Were you tempted to point out every possible collision with a warning – “watch out!”
If the driver took a route you hadn’t planned, did you suggest what route to take? Even though you know the other route might also take you to the same destination? Or did you let the drive take the other route that he/she is comfortable with?
The other day I had a somewhat similar experience. I had shown my son a route to go to his new college, what I thought was the best possible route for a relatively new driver.
After a few months, I had to ride with him again to his college. And to my surprise, he took a different route than I had suggested when he was getting familiar.
I was about to scream, “No, take the other road.”
But I waited; I kept watching as he drove through the roads that I didn’t know even.
I was surprised to find that this new route was even better than my suggested route!
That day, I learned two things:
- How to keep quiet when your mind is about to come up with suggestions.
- How not to micromanage, and how to be a leader who learns.
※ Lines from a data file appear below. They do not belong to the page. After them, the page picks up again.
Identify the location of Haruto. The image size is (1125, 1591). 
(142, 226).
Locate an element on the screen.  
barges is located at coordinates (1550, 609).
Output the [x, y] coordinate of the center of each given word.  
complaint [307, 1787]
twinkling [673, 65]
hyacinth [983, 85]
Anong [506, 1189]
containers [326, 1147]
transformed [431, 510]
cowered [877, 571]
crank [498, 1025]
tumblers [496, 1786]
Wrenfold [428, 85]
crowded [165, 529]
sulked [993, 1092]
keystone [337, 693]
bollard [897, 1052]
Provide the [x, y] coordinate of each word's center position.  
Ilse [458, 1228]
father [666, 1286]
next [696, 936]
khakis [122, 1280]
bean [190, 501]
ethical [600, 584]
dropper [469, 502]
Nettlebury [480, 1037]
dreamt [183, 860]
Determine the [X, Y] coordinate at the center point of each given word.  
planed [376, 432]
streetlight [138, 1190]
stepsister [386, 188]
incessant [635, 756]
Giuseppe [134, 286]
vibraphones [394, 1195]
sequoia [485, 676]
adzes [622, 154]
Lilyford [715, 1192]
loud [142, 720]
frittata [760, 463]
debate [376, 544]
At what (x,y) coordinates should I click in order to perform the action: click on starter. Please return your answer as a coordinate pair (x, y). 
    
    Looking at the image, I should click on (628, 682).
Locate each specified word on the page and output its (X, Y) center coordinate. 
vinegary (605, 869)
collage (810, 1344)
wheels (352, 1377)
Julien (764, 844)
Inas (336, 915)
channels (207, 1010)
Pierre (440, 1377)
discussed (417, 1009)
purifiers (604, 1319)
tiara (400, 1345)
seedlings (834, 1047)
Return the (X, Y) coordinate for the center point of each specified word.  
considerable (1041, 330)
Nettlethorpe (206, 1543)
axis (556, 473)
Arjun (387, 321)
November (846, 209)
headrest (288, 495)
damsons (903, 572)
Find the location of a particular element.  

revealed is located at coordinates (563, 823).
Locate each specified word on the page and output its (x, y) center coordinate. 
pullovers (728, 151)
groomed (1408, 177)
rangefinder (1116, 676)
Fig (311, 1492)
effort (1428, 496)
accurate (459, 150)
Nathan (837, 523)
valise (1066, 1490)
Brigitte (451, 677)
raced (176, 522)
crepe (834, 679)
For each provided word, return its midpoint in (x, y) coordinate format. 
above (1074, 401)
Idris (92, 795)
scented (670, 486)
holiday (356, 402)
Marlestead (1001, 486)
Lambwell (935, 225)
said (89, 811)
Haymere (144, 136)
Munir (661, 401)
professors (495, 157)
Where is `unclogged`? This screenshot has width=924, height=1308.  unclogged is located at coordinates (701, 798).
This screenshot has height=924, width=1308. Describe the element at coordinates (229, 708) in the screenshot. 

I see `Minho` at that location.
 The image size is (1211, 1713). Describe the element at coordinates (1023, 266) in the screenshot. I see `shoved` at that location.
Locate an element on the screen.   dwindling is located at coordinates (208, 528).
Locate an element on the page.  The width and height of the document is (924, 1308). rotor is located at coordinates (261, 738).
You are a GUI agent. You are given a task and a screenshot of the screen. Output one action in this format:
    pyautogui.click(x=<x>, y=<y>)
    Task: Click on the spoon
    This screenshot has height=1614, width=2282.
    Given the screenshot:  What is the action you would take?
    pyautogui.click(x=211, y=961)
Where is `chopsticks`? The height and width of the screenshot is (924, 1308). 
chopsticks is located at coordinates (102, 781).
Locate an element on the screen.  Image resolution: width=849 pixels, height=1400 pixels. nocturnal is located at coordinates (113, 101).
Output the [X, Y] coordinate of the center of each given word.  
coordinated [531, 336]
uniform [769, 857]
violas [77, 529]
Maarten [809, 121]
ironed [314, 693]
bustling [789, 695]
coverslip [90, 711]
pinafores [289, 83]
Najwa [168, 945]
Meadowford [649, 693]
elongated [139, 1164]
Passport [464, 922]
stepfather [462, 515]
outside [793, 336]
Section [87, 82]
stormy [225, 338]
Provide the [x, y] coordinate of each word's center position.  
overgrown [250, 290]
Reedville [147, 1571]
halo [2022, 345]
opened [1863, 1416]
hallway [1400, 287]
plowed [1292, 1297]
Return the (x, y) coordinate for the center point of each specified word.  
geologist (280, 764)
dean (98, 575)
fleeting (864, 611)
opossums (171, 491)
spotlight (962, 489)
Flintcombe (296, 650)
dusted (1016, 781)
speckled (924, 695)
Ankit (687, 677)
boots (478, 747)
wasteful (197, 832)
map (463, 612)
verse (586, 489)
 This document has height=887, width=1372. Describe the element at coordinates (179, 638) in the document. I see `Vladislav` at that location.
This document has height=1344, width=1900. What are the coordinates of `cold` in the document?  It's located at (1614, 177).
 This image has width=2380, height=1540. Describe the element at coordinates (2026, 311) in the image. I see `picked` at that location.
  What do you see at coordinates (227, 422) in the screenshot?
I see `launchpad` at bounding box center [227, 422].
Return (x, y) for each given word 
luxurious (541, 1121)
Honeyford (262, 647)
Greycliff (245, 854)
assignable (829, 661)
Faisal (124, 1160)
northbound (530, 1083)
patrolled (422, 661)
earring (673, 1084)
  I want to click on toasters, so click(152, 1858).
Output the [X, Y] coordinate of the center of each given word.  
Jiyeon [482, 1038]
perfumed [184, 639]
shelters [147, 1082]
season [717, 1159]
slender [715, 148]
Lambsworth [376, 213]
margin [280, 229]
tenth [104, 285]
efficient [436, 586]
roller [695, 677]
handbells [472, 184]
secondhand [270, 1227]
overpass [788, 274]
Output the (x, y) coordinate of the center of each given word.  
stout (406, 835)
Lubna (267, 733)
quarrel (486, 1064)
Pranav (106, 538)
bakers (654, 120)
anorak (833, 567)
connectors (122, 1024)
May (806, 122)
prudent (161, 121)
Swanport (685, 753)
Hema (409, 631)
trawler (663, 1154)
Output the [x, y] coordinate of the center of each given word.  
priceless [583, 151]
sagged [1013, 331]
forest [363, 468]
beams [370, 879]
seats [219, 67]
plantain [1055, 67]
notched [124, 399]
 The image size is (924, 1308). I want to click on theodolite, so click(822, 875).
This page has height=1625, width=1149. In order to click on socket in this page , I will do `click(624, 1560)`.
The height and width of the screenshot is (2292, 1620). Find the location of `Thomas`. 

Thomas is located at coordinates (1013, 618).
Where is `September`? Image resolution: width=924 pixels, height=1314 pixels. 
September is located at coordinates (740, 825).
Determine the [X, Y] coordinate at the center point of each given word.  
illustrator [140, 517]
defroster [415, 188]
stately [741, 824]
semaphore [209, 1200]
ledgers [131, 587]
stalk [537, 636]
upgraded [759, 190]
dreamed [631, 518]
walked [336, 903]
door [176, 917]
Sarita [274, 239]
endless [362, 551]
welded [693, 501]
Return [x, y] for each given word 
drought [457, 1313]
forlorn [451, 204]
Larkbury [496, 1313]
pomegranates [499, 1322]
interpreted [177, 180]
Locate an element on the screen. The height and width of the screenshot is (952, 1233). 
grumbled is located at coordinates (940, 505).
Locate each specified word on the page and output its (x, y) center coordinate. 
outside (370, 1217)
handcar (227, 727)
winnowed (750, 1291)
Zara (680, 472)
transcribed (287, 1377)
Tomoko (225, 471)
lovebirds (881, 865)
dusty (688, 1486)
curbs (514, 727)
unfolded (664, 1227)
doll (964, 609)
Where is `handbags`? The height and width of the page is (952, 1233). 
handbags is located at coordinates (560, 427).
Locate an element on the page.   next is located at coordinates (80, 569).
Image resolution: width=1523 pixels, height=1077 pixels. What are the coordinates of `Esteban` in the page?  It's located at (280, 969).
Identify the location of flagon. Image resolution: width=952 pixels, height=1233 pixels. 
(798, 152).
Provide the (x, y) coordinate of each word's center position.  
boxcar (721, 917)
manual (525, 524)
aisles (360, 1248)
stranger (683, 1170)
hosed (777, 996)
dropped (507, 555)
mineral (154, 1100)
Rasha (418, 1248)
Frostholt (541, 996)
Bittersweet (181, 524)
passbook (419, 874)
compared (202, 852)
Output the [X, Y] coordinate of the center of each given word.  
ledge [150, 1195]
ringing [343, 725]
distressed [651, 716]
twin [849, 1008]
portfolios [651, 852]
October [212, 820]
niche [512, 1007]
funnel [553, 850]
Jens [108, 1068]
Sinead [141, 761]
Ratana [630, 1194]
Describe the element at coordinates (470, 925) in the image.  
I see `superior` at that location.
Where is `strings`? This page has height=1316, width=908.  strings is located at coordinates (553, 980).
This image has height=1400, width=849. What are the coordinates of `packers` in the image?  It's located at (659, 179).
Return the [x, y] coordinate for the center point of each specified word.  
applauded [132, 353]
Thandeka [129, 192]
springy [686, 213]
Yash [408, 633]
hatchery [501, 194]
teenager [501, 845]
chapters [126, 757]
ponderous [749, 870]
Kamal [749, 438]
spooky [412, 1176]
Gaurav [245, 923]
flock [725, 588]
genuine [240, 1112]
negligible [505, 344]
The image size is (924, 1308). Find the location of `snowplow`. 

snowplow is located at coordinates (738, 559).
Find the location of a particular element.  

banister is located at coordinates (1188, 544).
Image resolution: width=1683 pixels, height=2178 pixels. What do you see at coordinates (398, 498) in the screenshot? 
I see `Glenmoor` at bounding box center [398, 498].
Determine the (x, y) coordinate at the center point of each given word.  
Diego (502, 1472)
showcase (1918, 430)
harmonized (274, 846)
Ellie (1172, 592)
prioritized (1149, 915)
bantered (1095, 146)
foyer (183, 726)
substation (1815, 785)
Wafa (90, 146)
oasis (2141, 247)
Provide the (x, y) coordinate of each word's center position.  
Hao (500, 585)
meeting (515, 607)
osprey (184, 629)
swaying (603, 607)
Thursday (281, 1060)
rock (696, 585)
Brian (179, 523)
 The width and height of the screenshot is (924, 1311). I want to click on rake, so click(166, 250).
At work also we encounter somewhat similar situations. In the business intelligence and analytics space, I work with lots of young millennials. They are smart and innovative. I always get tempted to suggest doing tasks in certain ways, using certain technology or tools.
But as soon as I get tempted with such an urge, I control myself. I wait and watch.
And then I get amazed by what gets accomplished without that intervention! I learn new ways, new technology, and new tools. The team gets inspired in three ways:
- They got their way to accomplish the tasks
- They take pride, and right to brag and teach the management on the something new and different
- The most important thing is the team gets encouraged to think outside the box and find creative ways to accomplish tasks and eventually the project.
This is nothing new, and even most of the micromanagers would know this. However, it is not easy to give up micromanaging. Why is that? Maybe the answer is in the thinking pattern. Maybe the micromanager is afraid to lose control. Maybe the micromanager is afraid to come up as not knowing the new ways. Maybe it affects the ego.
But my experience is different. When I give up suggestions and come up as ‘not knowing’ but allowing to try out the new ways, I need to make sure one thing. The team needs to be assured that they will be protected if anything goes wrong and help guide and manage up and control the situation.
The team does not assess you as someone ignorant if you go their way. It feeds the team’s ego in a healthy way – and that’s a good way to encourage rather than protecting the manager’s ego.
Before we start drawing conclusions about micromanaging, however, we should remember there’s always another side to the coin.
There are various areas and uses where micromanagement might be helpful. One such area is complex assignments and delegation. For example, unless I can get all the necessary details about the data analysis being done, I can understand the challenges well enough to either (having a similar experience) provide suggestions or (as a leader) get another team member involved who has similar experience to look at the issue at hand. But a true leader will handle such situations, respectfully and delicately, so it doesn’t come across as micromanaging.
So be bold, be ready to learn and become a true leader!
A manager can be a micromanager, if s/he wants to keep following the same way, same route, same method, same technology, but a leader has to keep an open and broad mind. A leader with an open mind is ready to learn, lets the team think creatively, and is ready to protect the team. Micromanager or a leader – the choice is yours.